Who is responsible for the health and safety of staff working from home? This is a question many businesses may not have turned their minds to. As working arrangements become more varied and flexible it is increasingly important that businesses and workers are aware of their obligations.

Work from homeThe Health and Safety at Work Act 2015 introduced stricter obligations on businesses and officers, as well as significant sanctions for offences under the Act. However, the Act and the cases decided under the Act are silent as to health and safety obligations regarding staff working from home.

Under the Act, businesses must ensure workers' health and safety "so far as is reasonably practicable", no matter where they work, including at home. Workers also have a duty to take reasonable care for their own health and safety. This duty is particularly important for workers who are working from home.

Many businesses may take the view that if a worker is working from home they are entirely responsible for their own health and safety. After all, they're in their own home. Despite this logic, businesses are still primarily responsible. Whether working from home is a one-off or a long-term arrangement, there are certain steps businesses should take. Such steps include a working from home policy, individual discussions with any worker who wishes to work from home, and workplace assessments for those working from home long-term.

Businesses with staff working from home should have a policy setting out the expectations on the worker and the business, including specific guidelines as to how the home workspace should be safely set up. The policy should state that any worker who carries out work from home, whether as a one-off or long term, will:

1. ensure their home workspace is arranged so that it is comfortable and ergonomically sound;

2. discuss with their manager any equipment needed to be able to safely perform their work;

3. ensure the workspace is kept clear and free from obstacles or tripping hazards, and is well lit;

4. ensure they have appropriate fire safety equipment, a first aid kit, and have planned their exit route in case of an emergency;

5. ensure all work related information and data is kept secure;

6. take regular breaks;

7. communicate regularly with their manager and discuss any problems that arise from working from home; and

8. inform the business immediately of any hazard or health and safety risk that arises.

Like any workplace policy, a business can only rely on the policy if workers are aware of it and that it must be followed. Businesses should regularly bring the policy to the attention of workers who are working from home and ensure they understand it applies to them. The policy should also address key issues such as keeping confidential information secure, such as by not saving anything to a personal computer or hard-drive.

One step better would be for businesses to get workers, prior to working from home long-term, to sign an agreement whereby the worker agrees to set up their workspace according to specific guidelines, comply with the policy, and that the business can give reasonable notice and come inspect the workspace.

Additionally, any time a worker will be working from home their manager should talk with them before work commences to discuss the working from home policy, their specific set up, any health and safety concerns and ensure they have the proper equipment.

Further, prior to a long-term working from home arrangement commencing, a workplace assessment by a qualified person, such as an occupational therapist, should also be carried out. Statistically, where a worker will be working from home long-term there is a greater likelihood of a hazard or risk occurring. Accordingly, any cost to minimise risk is more reasonable given the longevity of the arrangement.

While some businesses might think the recommended steps are too much effort just for a worker to work from home, the relatively simple steps of having a good policy and making a phone call are worth it. Although workers have a duty to take reasonable care for their own health and safety, and they have a significant part to play when working from home, the business must start the discussion and ensure steps are taken.

========

Quote, word for word, the part of the excerpt on working-from-home safety that begins with the words containing "One step better" and ends with "inspect the workspace.".

========

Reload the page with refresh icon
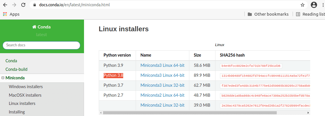 point(24,5)
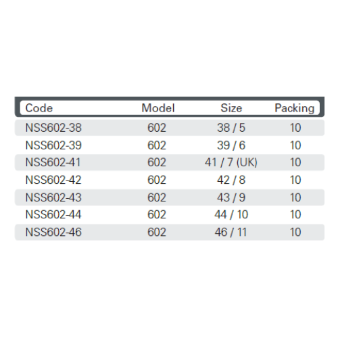Screen dimensions: 338x338
Task: Click size value 44 / 10
Action: pyautogui.click(x=231, y=214)
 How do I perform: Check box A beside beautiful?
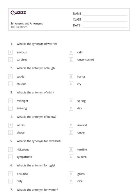click(10, 174)
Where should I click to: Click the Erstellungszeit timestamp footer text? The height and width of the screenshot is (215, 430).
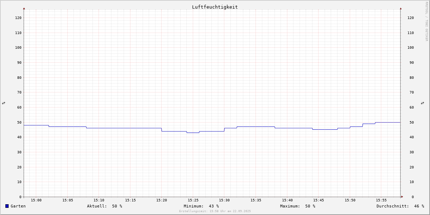pos(215,211)
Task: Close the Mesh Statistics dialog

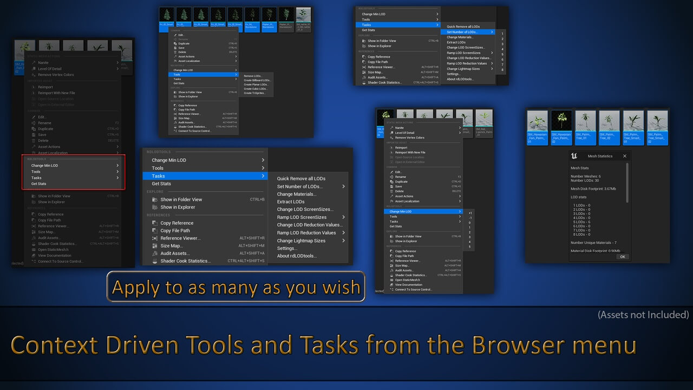Action: coord(624,156)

========

* FINAL ANSWER *
One step better would be for businesses to get workers, prior to working from home long-term, to sign an agreement whereby the worker agrees to set up their workspace according to specific guidelines, comply with the policy, and that the business can give reasonable notice and come inspect the workspace.